La scelta post-politica di far scegliere ai ‘simpatizzanti’ il leader, come succedaneo del dibattere delle idee (probabilmente perché queste già marcate dal ‘pensiero unico’), non è però senza conseguenze ed è all’origine del senso dell’inutilità dell’iscrizione per quasi tutti quelli che sono al di fuori della cerchia della politica politicante. La centralità delle primarie ha prodotto finalmente il partito leggerissimo sognato non già da Renzi ma da Veltroni a partire dal deliberato trasferimento di potere dagli iscritti ad un simulacro di democrazia diretta, le primarie, al quale forse ingenuamente sono state attribuite virtù salvifiche. Questi ormai confondono, come si capisce ascoltando gli elettori al bar o su Facebook, Ballarò con una riunione di direzione e Porta a porta con un organismo deliberante. Ma non è colpa degli elettori se la politica ha alzato i ponti levatoi e si è asserragliata in un fortino, instaurando quel rapporto verticale dato dal medium del quale si parla da Lippmann a Pasolini, per poi chiamare gli elettori ad applaudire a scelte già prese. Quale sarebbe la via d’accesso per le masse per dire la propria al di là dello sfogatoio di un tweet?

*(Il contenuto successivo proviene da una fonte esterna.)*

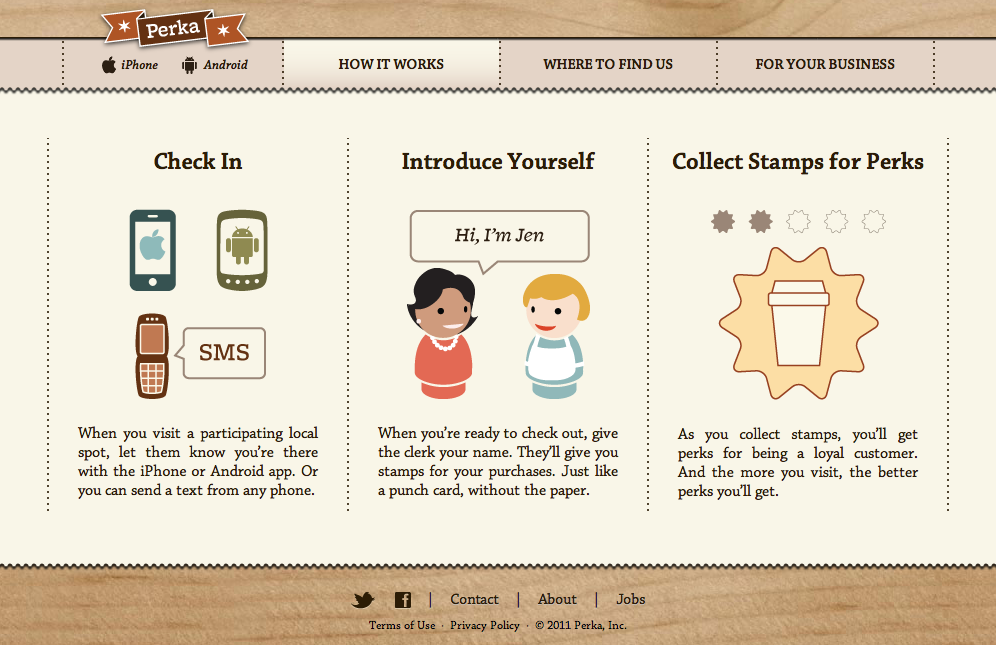Click the blonde clerk character

[555, 336]
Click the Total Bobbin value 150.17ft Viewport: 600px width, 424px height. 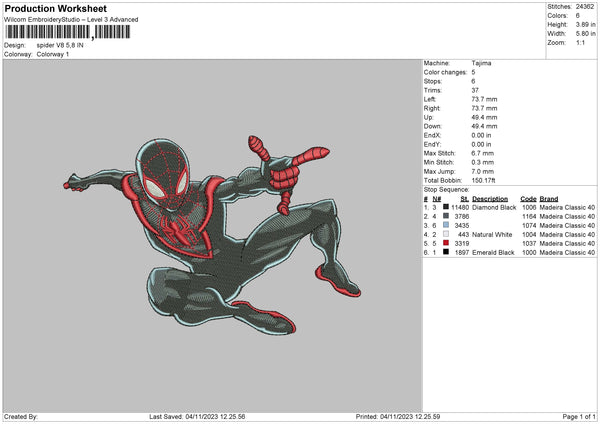click(485, 180)
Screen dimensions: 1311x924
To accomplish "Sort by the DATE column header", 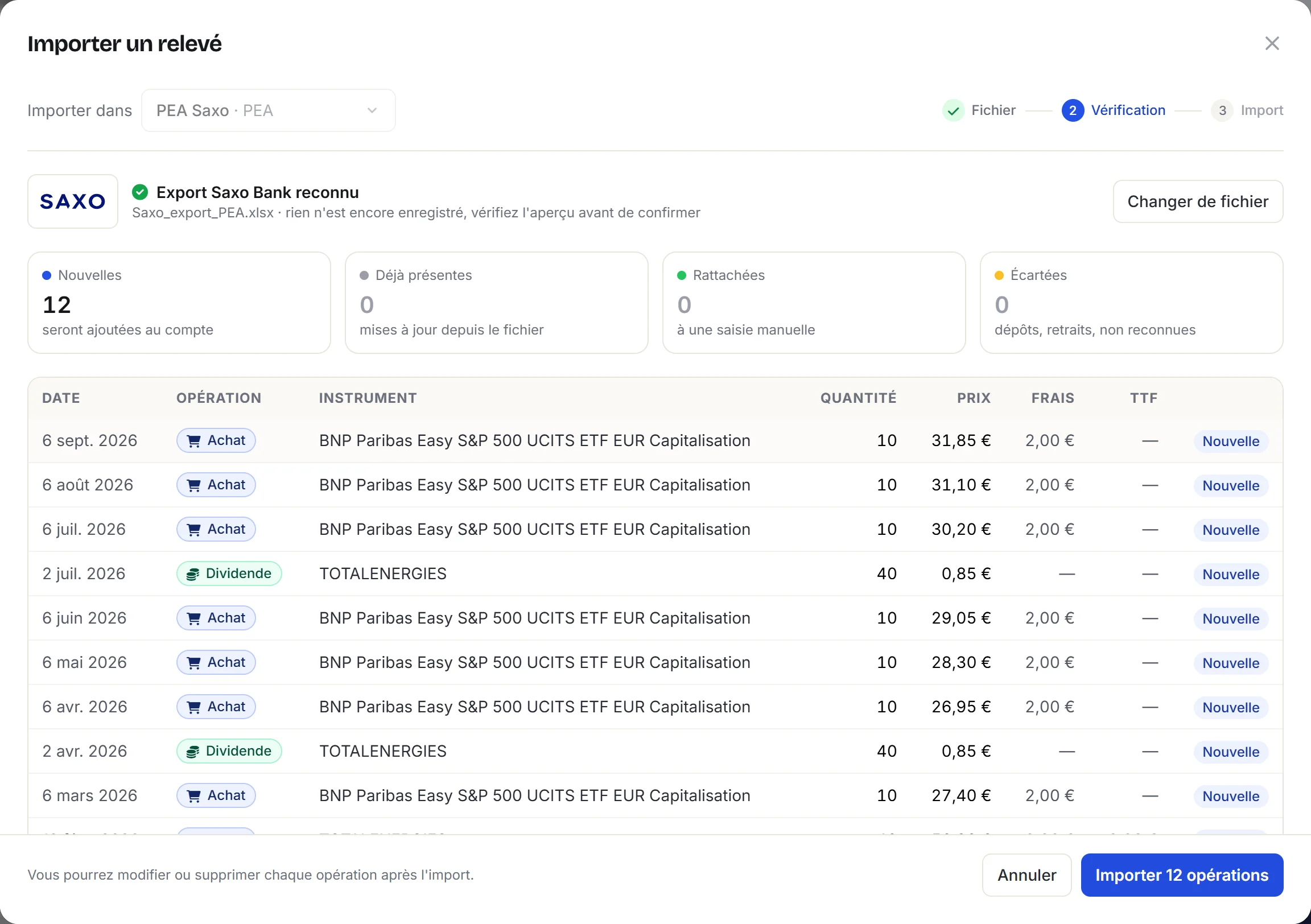I will coord(61,398).
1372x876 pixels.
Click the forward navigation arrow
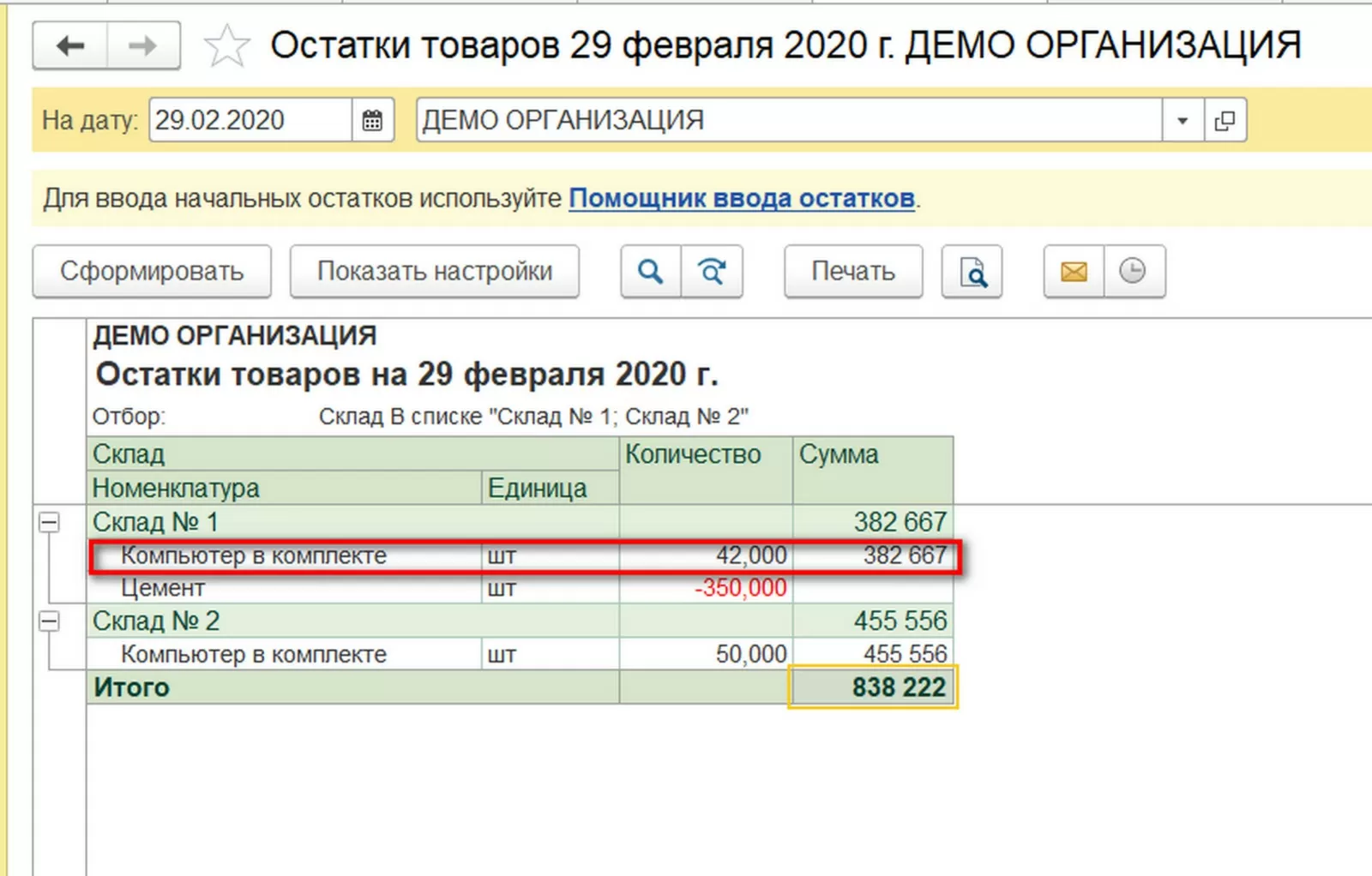[x=142, y=45]
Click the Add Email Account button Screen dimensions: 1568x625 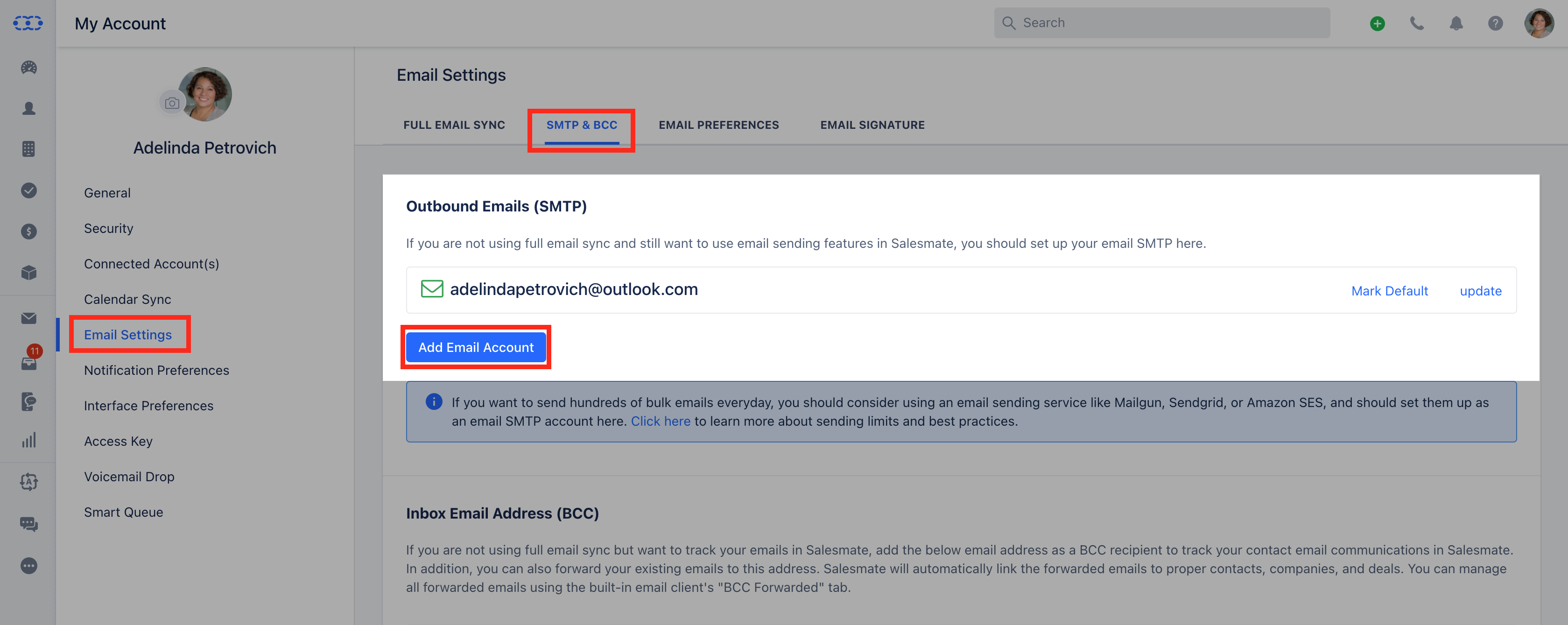pos(475,347)
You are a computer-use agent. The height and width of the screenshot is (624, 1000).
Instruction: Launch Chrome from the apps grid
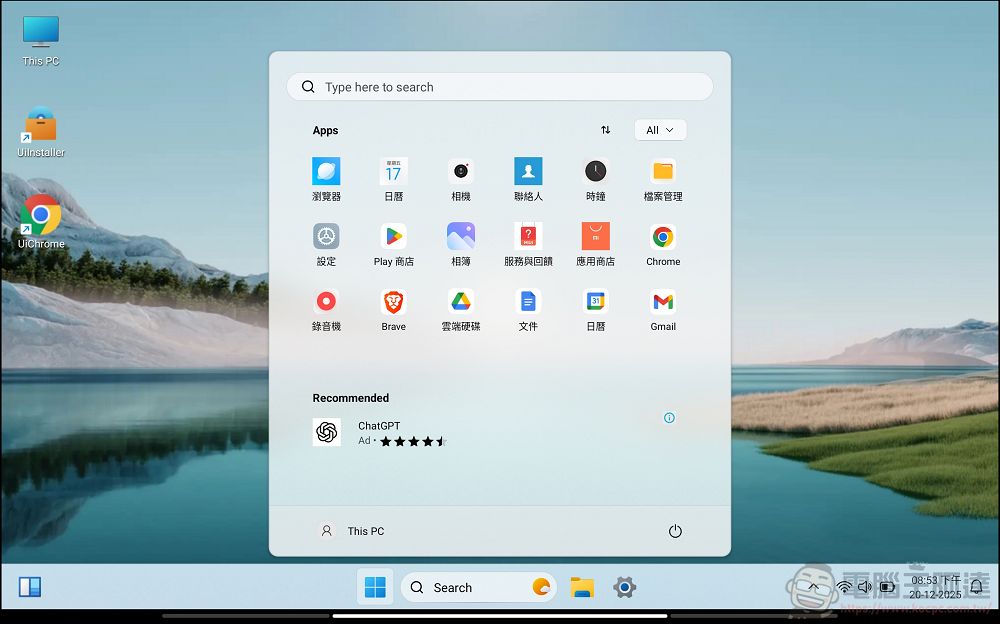coord(662,245)
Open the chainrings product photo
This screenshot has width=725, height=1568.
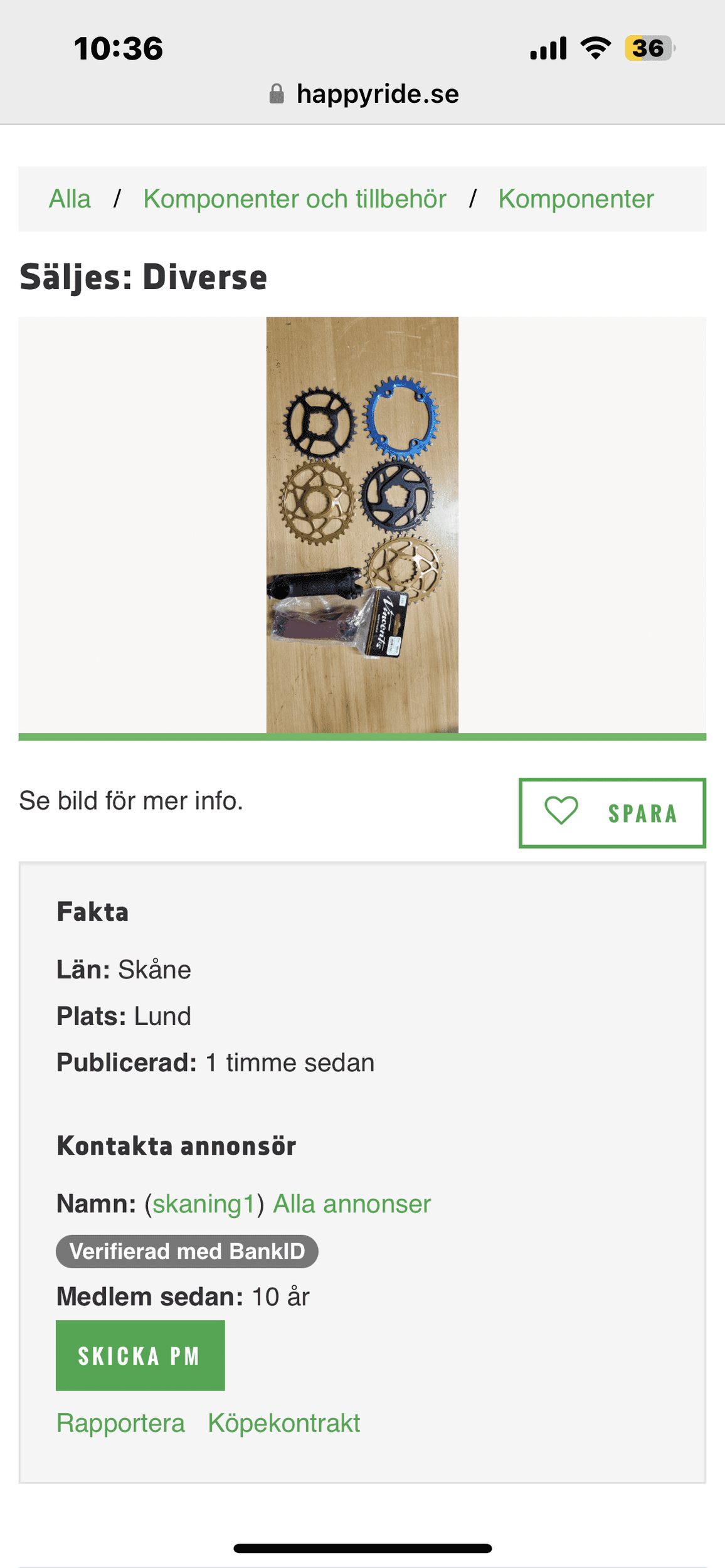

Non è semplicemente il segno dei tempi, o l’ennesima conferma del potere della tivù. Ancor più importante della svolta in atto con le iscrizioni è la continua belligeranza tra segreteria ‘del partito’ e sindacato di riferimento, sul quale, come avviene da sempre altrove e come era accaduto in epoca ulivista, dovrebbe invece basarsi una parte fondamentale del consenso. È un elemento di propaganda che Renzi eredita senz’altro dal berlusconismo: i sindacati sono il vecchio e non sono più rappresentativi. In parte è pure vero, ma è come segare l’albero sul quale si è seduti in una belligeranza figlia di un contesto più ampio e con marcati caratteri italianisti, ma che non dà per questi appunti. La conclusione, senza pretese di esaustività, è: «per cosa mi tessero se tanto vota anche chi non si tessera?». Tutto ciò produce uno scollamento che è tanto più forte nell’unico partito tradizionale italiano, il Partito Democratico, genera sconcerto, e una caduta di rituali che hanno costruito la democrazia nella società di massa, che è tutta un’invenzione dei figli del movimento operaio per difendere i deboli dai forti. Nella rottura della cinghia di trasmissione tra sindacato e partito da una parte e dirigenti dall’altra vi è il tramonto della partecipazione nel senso dell’impegno diretto dentro un partito. Ciò in favore di una deriva plebiscitaria debole -nella quale i leader si consumano rapidamente in favore del mantenimento del modello economico vigente- a lungo preparata proprio per spezzare quella delega dal basso che ha costruito i regimi democratici. Piace dare di tutto questo la colpa a Renzi, ma è figlio di un processo a monte del quale Renzi è semmai la deliberata -e fragile- conseguenza.